FrediFizzx wrote:thray wrote:Nope. Those are field properties.
So what? Matter is quantum fields.
I don't know what that means.
A field is a continuum of influences, " ... a function of the coordinates and time". That's what I like about Joy's framework -- it speaks directly to the analytical nature of limit and function. It isn't matter that causes the "click" of detection; it's the limit of the function, which is always local.
You seem to be abandoning that approach in favor of interacting discrete quantities (quantum mechanics) without a function, without a limit, without a measure space, and which begs nonlocality.
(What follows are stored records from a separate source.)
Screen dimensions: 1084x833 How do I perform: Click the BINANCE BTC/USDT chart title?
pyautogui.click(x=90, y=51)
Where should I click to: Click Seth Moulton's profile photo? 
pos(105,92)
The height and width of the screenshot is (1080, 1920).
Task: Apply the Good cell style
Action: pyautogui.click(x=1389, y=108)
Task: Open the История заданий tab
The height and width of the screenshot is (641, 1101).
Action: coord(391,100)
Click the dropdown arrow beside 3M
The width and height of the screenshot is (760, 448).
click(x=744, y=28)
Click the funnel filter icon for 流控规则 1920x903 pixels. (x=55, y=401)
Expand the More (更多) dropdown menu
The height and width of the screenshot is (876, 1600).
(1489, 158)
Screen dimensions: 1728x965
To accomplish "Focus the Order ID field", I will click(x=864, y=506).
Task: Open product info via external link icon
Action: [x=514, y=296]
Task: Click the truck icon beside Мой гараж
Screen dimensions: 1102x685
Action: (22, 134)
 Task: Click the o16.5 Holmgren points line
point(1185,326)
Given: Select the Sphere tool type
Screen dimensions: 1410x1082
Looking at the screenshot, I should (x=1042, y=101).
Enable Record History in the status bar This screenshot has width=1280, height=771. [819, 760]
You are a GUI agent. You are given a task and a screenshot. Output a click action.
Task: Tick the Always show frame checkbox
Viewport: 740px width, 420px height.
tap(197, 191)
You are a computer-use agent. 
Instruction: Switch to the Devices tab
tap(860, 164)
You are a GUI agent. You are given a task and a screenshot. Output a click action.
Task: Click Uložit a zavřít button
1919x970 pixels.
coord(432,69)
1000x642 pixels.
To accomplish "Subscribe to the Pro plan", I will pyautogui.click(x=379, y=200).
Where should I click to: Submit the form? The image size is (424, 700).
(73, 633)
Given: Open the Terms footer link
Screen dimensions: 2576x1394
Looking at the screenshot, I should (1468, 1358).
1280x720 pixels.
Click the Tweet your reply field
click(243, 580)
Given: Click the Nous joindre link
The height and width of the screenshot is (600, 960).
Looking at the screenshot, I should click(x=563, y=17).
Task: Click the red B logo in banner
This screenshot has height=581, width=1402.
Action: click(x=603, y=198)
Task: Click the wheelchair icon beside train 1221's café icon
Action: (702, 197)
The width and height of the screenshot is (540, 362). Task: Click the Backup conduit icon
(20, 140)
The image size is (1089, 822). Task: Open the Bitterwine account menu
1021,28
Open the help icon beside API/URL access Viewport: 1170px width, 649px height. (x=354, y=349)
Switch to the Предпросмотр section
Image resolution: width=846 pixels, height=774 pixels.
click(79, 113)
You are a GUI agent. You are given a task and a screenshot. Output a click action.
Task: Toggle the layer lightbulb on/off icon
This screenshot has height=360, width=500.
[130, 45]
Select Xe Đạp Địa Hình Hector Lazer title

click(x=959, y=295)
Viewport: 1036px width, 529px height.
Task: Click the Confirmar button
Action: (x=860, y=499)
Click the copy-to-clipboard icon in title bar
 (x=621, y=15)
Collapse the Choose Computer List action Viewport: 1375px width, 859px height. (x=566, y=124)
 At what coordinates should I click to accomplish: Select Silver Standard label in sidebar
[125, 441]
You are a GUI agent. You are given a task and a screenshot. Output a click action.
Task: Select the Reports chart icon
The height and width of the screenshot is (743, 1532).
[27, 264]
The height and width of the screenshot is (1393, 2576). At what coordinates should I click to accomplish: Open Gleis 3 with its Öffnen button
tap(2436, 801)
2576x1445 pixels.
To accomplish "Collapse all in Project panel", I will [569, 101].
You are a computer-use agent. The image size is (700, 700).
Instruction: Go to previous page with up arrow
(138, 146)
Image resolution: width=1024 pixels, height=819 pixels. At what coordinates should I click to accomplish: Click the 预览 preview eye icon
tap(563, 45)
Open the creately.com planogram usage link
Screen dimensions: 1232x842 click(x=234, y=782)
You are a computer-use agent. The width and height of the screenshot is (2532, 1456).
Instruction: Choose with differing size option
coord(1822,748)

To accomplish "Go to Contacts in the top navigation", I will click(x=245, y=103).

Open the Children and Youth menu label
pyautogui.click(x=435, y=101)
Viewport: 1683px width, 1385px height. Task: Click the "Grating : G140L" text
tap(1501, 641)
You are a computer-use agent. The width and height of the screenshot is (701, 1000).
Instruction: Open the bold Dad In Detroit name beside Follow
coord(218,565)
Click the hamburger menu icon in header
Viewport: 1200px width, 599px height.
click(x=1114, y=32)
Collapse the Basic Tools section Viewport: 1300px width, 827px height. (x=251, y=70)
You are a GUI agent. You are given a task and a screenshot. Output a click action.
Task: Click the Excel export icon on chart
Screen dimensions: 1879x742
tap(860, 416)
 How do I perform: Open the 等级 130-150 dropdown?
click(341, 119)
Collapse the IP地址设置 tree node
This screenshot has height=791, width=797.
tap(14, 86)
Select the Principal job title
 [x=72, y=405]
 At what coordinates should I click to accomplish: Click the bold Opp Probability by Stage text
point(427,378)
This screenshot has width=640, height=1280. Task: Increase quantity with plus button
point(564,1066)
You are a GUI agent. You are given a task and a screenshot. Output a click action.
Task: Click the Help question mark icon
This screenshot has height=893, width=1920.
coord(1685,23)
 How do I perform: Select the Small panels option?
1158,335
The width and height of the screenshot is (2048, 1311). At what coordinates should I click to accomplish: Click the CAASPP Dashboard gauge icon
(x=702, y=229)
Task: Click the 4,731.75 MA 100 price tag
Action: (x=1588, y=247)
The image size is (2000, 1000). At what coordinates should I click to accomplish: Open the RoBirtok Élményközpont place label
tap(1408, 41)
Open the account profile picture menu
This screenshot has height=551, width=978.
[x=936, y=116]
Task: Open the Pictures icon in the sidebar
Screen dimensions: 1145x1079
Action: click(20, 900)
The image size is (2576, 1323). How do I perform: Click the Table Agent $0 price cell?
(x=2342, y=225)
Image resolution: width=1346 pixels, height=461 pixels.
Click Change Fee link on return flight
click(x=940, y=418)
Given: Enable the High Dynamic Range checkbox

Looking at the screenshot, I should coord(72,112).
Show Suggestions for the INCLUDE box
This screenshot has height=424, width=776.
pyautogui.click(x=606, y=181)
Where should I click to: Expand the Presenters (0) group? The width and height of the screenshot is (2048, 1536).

Einstein: " ... an attempt to breathe in empty space."
This is not directed at you, Fred -- I read or heard somewhere, of a professor who was confronted with a student's question of why, if an atom is mostly empty space, one's head doesn't just pass through a steel girder instead of bumping against it. The professor resisted the temptation to answer, "Because your head is even emptier than the steel beam" yet it's the right answer. Matter (mass) density isn't a property of matter -- what keeps you from being sucked to the center of the Earth -- it's a property of the spacetime field at the boundary of interaction. ("All physics is local.")
When you say matter is quantum fields, you obviate that the main characteristic of matter is oscillation -- that's the only way we know that matter exists. Not by a theoretically nonlocal quantum field. An oscillation that displaces spacetime locally, and does not disturb global evolution, is time-dilated in proportion to the kinetic momentum.
When we come up against Planck's constant as a limit of action, we give up time dilation (normalize it). There really isn't a good physical reason for the constant not to go to zero. I'm happy to take Einstein's view: " ... think of a quantum as a singularity, surrounded by a large vector field".